▶ [Written exercise]: Locate each line in the listing below that contains the string "coordinates" and copy those lines in full.

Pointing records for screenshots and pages
★ ★ ★
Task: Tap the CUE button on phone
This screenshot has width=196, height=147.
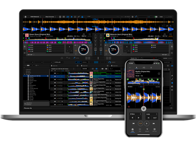Action: click(140, 123)
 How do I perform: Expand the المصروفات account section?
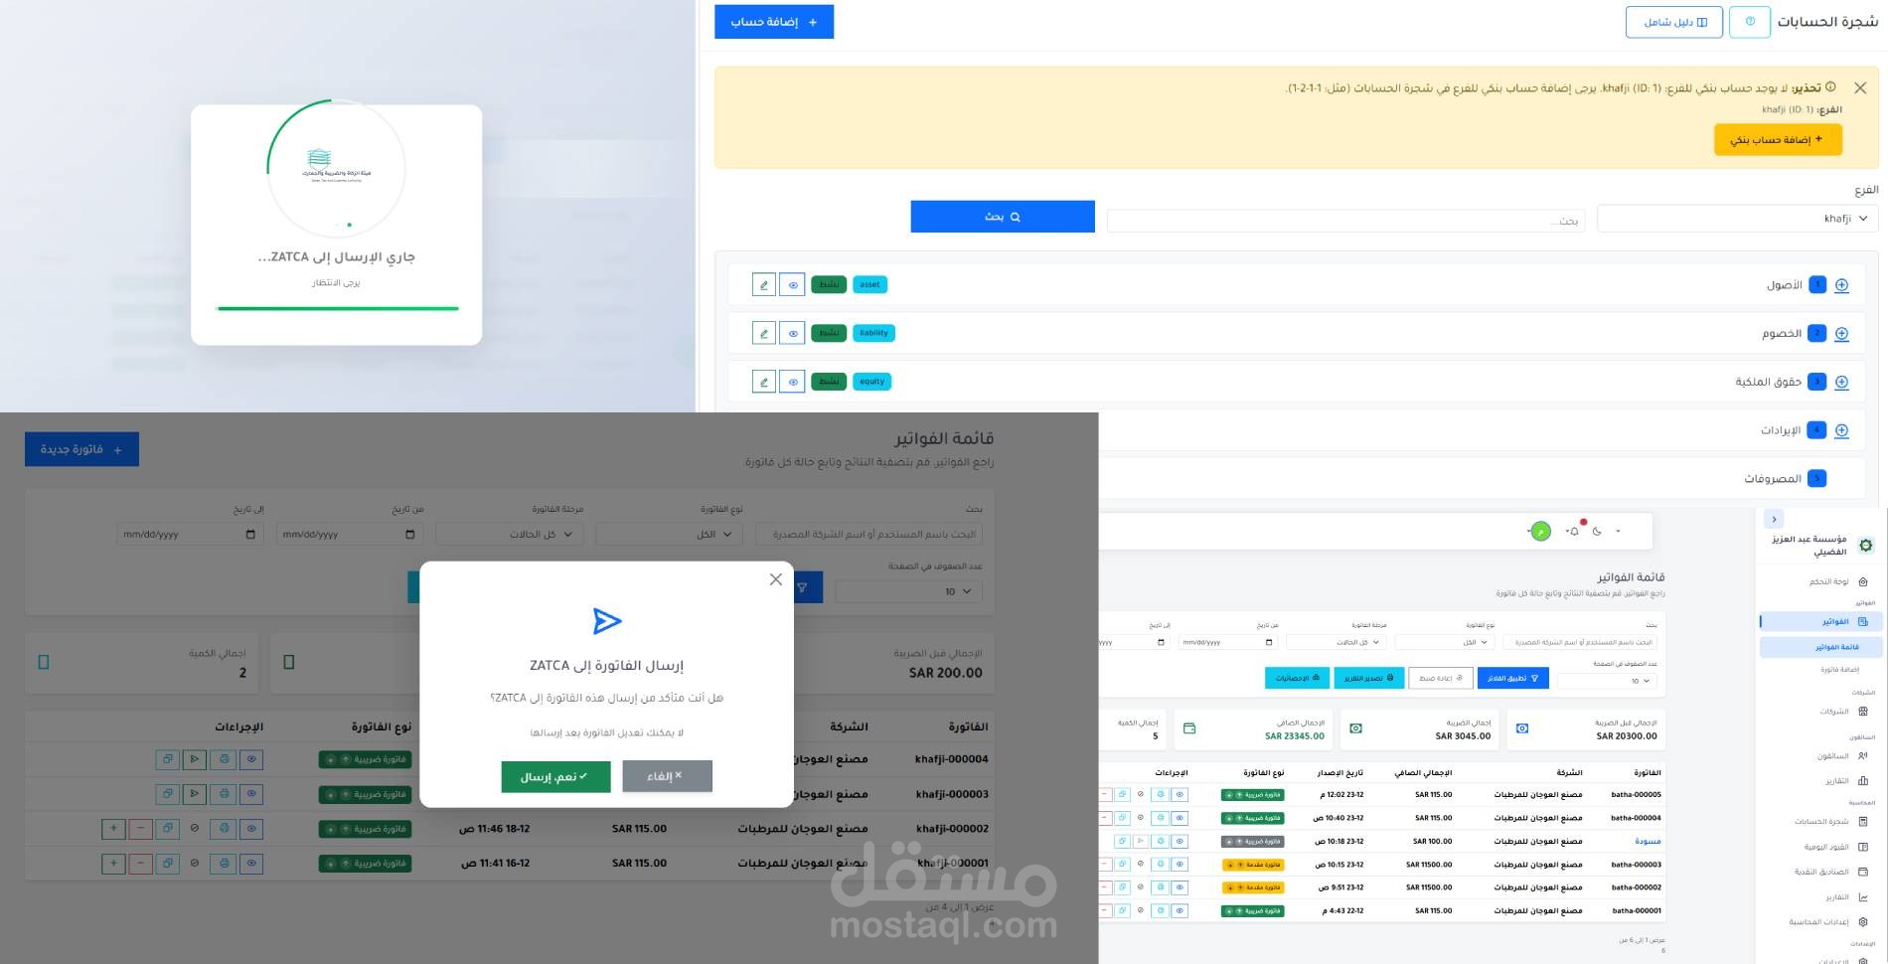1843,478

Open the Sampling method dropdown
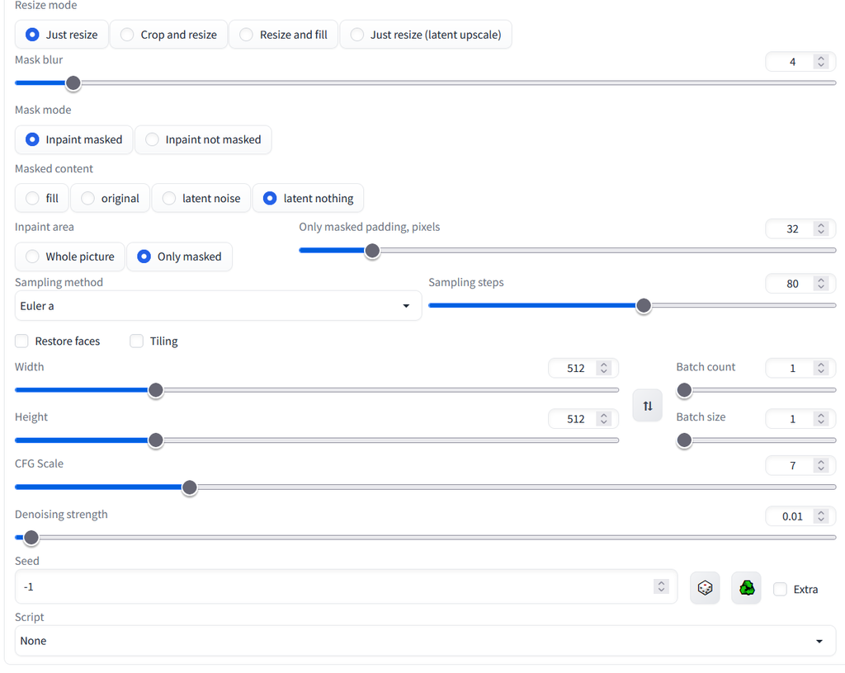[218, 306]
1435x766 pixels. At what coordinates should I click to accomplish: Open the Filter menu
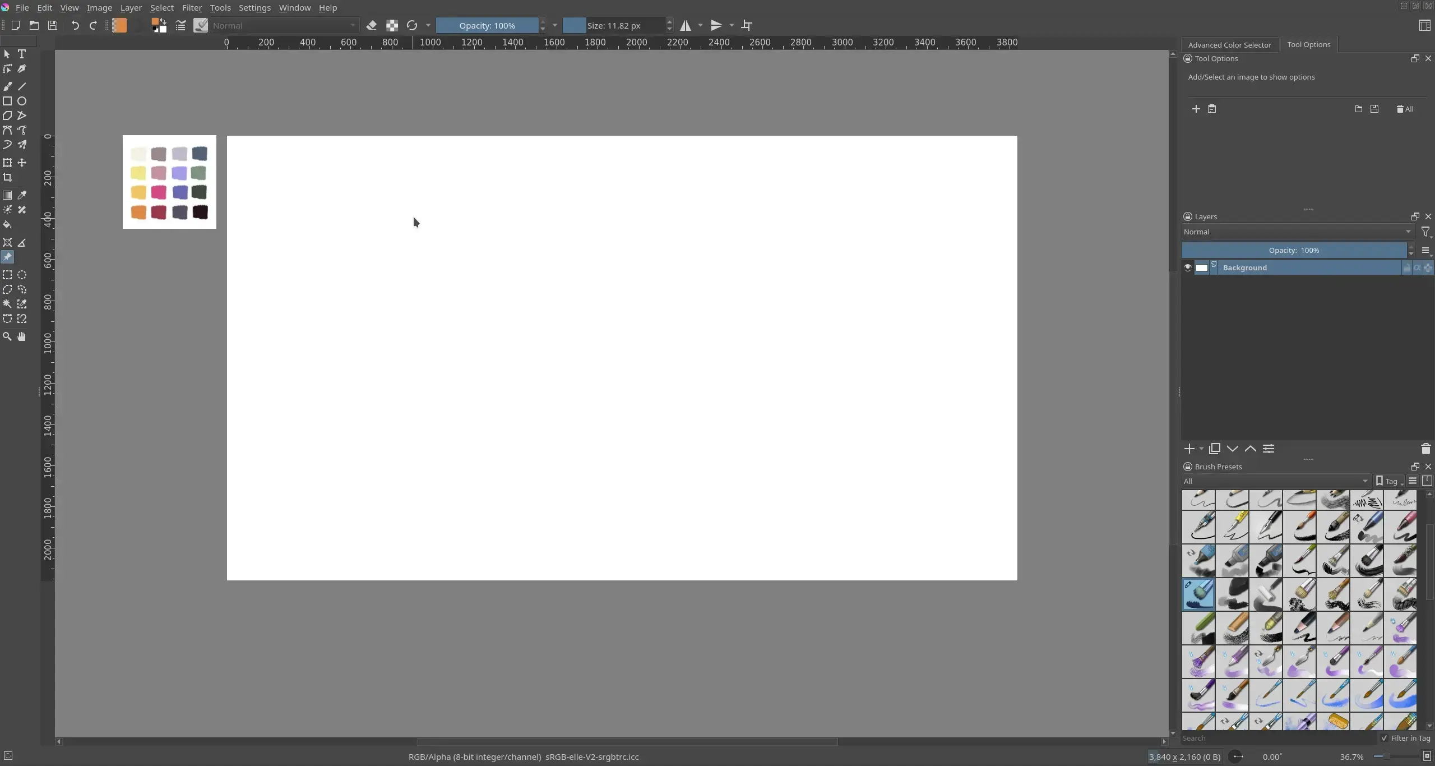coord(192,8)
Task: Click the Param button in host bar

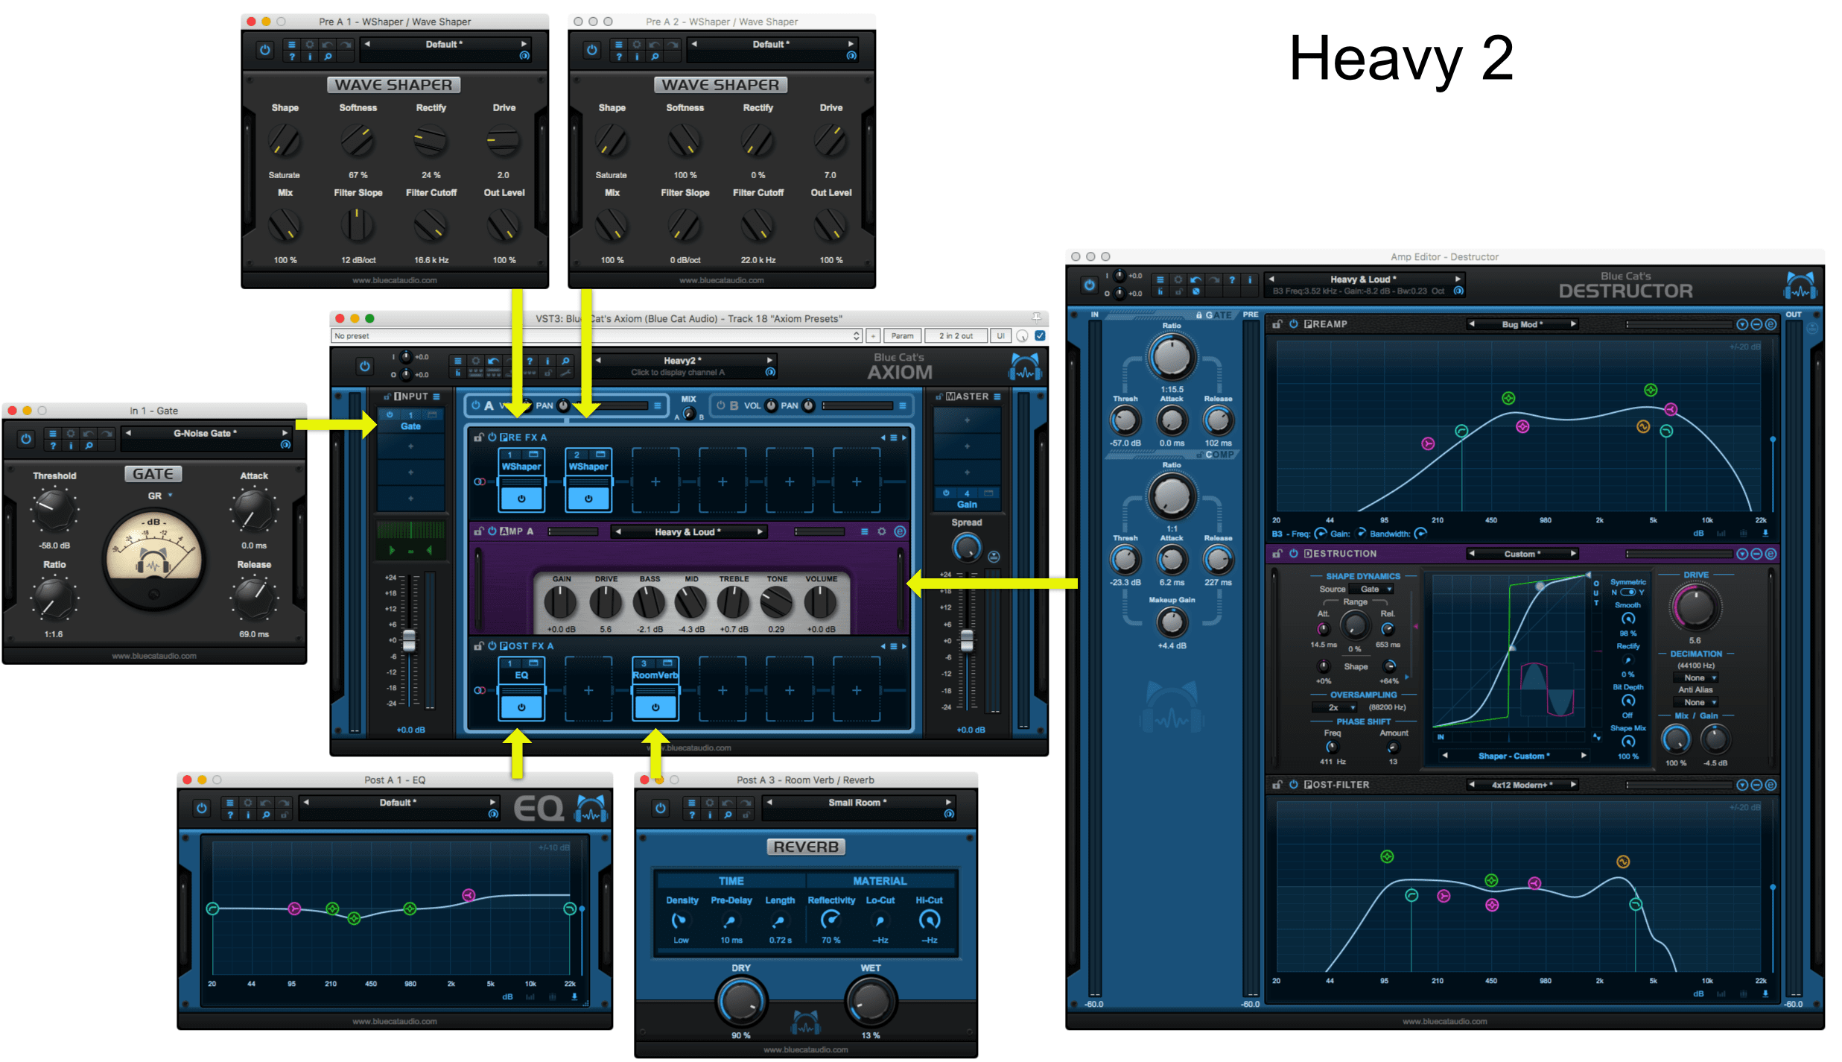Action: click(902, 336)
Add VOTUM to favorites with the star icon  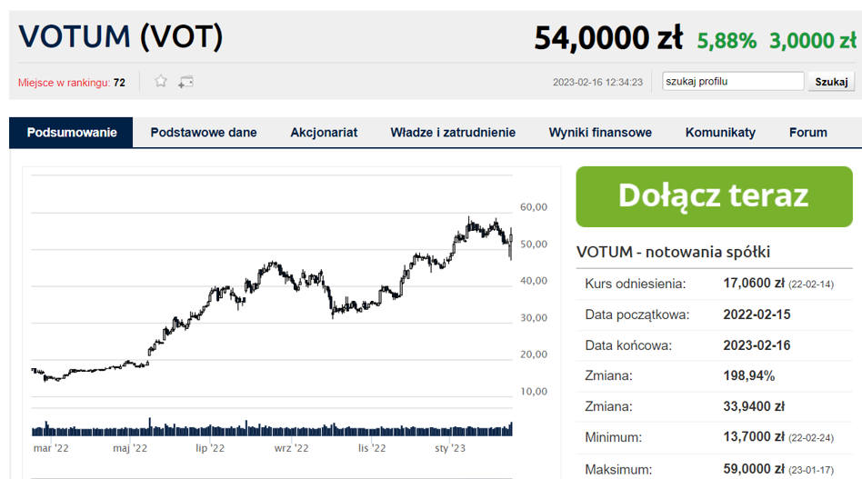(161, 81)
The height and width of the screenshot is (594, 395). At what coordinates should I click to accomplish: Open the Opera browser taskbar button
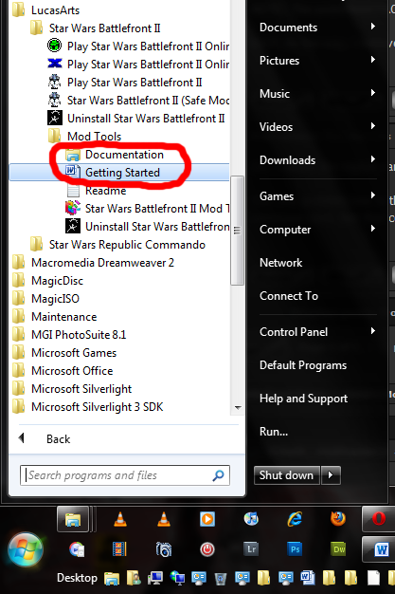[378, 519]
★ ★ ★
▶ [The answer]:
1435x766 pixels. At what coordinates should I click to accomplish: Open the Filter menu
The height and width of the screenshot is (594, 395). At what coordinates should I click to accomplish: Open the Opera browser taskbar button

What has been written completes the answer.